Indo adiante, a decisão contra o X é claramente desproporcional e num ponto específico beira o abuso puro e simples. Na parte final da decisão, consta que quem, pessoa física ou jurídica, tentar acessar o X , poderá responder com a mesma multa imposta à empresa X, ou seja, R$ 50.000,00. Assim, alguém que sequer faz parte da ação ou do procedimento pode sofrer uma penalização claramente descabida.
Apesar de ser uma outra decisão, contudo relacionada diretamente ao X, o mesmo Ministro Moraes determinou bloqueio de recursos da empresa Starlink para pagar multas inadimplidas pelo X. Isso foi feito porque um dos sócios da Starlink é também sócio do X, o empresário Elon Musk . Duas empresas, com atuação totalmente diversas, são tratadas como grupo econômico simplesmente por compartilharem Musk como um de seus sócios.

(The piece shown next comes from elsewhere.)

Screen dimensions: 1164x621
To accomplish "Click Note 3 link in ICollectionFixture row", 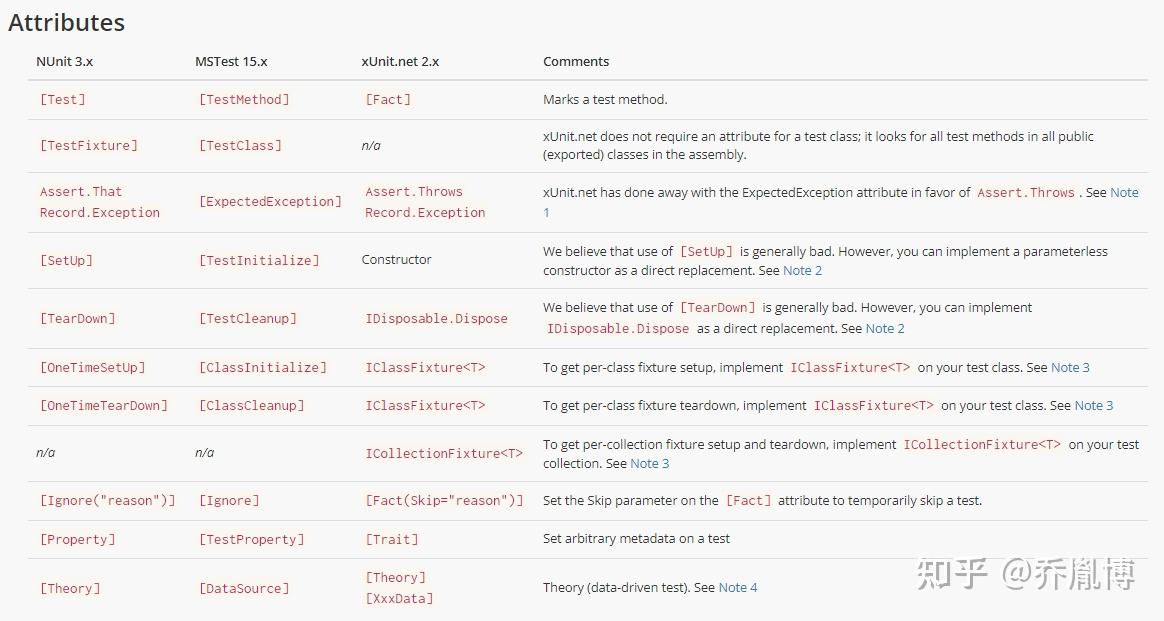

Vale tudo para receber os valores não pagos pelo X? Parece que sim.
Outros ministros do STF
Há quem defenda que Moraes age de modo enérgico, porém seu pares servem ou serviriam de freio ou contrapeso a esse afã idiossincrático e por vezes autoritário do ministro. A realidade, no entanto, contraria essa expectativa. A Starlink impetrou um mandado de segurança para desbloquear as suas contas e, por decisão do Ministro Cristiano Zanin , o pedido foi negado. Na mesma linha, mas para um outro caso — que também envolve diretamente o Ministro Alexandre de Moraes –, a defesa de Eduardo Tagliaferro, ex-assessor de Moraes, pediu que este último saia da presidência do inquérito que investiga o vazamento das mensagens (Vaza Toga) por estar envolvido de modo direto no caso, mas, o presidente do STF, Ministro Luis Roberto Barroso , negou o pedido.

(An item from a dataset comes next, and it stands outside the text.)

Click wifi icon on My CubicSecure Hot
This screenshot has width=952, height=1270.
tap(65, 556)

Se analisarmos os países desenvolvidos, descobrimos um ponto de contato: em nenhum desses países, suas respectivas Cortes Supremas são personagens sociais centrais, protagônicos, e muito menos ainda seus ministros julgadores integrantes do tribunal. Desse modo, nenhum magistrado, mais ainda de Suprema Corte, pode ser tratado como um “popstar”, uma figura pública no sentido midiático do termo.
Isso se prende ao fato de que os grandes temas de interesse da sociedade, as grandes discussões, em tais países, se estabelecem no parlamento, a casa da democracia por excelência, vocação e natureza. Afinal, deputados e senadores são escolhidos pelo povo, Ministros de Suprema Corte não. E o sistema funciona assim mesmo: o Poder Judiciário não tem o compromisso de atender a vontade popular, mas aplicar as leis e, no caso do STF, proteger e prestigiar a Constituição Federal .
Futuro
O que virá pela frente não há como prever e só isso, apenas essa insegurança informativa sobre a atuação futura de uma instituição fundamental como é o caso do STF, já é em si algo preocupante. Se uma Suprema Corte não deve ser protagônica e invasiva no tocante às relações sociais, tampouco pode ser imprevisível quando se analisa suas ações, presentes e futuras.
Por fim, há quem comemore esse estado de coisas e o faz principalmente por aspectos subjetivos, como “eu não gosto mesmo de quem está sofrendo as consequências disso tudo”. Contudo, o Estado de Direito e todos os elementos que o integram, como o devido processo legal, direito a ampla defesa e contraditório, duplo grau de jurisdição, vedação de uso de provas obtidas de forma ilícita, e outros mais, foi criado justamente para substituir o modelo estatal anterior, em que a sociedade, ao cabo e ao fim, se submetia às vontades, caprichos e decisões de um rei absolutista.
O governante e, como é o caso, um magistrado, por mais bem intencionado que seja ou possa vir a ser, não pode agir em substituição à manifestação da vontade popular que não se expressa em Tribunal nenhum, mas nas casas legislativas de todo o país, Congresso Nacional, Assembleias Legislativas e Câmaras Municipais. Aos Tribunais toca julgar os casos postos sob seus cuidados, aplicando as leis aprovadas pelo Legislativo. Essa estrutura é simples, é até singela, mas é também fundamental para se manter garantias importantíssimas que evitem o arbítrio e os abusos, ainda, como já dito, que supostamente carregados de boas intenções.